Steve Ballmer s'en va...

La décision de quitter la direction de Microsoft n'est pas vraiment, comme l'ont exprimé les annonces officielles, le choix de l'intéressé. Car de nombreuses personnes dans la firme se sont exprimées: Ballmer aurait voulu accompagner la transition de Microsoft dans sa nouvelle stratégie et donc la diriger plusieurs années encore. Mais le conseil d'administration, y compris Bill Gates le fondateur, ont estimé qu'il valait mieux changer de CEO le plus tôt possible.

Ballmer le dit lui-même dans son annonce:

Mon idée au départ de la planification aurait été que mon départ se fasse au milieu de notre transformation en entreprise d'appareils et service pour les activités les plus essentielles aux consommateurs.

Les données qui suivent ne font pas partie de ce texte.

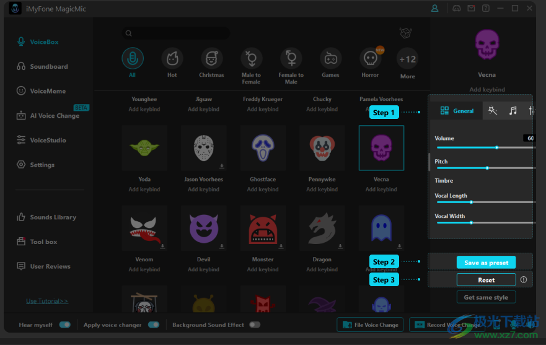546x345 pixels.
Task: Open the Horror voice category
Action: click(x=370, y=59)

Il est certain que Bill Gates ait approuvé la décision. Son nom a totalement disparu des discours de Steve Ballmer.
Pourtant c'était grâce au support de Gates s'il est resté si longtemps CEO de l'entreprise, malgré ses échecs répétés dans le domaine grand public.

La vision de Ballmer

Quand on demande à Ballmer en 2007 s'il aimerait que Microsoft soit aussi populaire qu'Apple l'est devenue grâce à ces innovations, dont l'iPhone, il répond:

Votre question est amusante (...) Il n'y a aucune chance que l'iPhone puisse avoir une part de marché significative. Aucune chance.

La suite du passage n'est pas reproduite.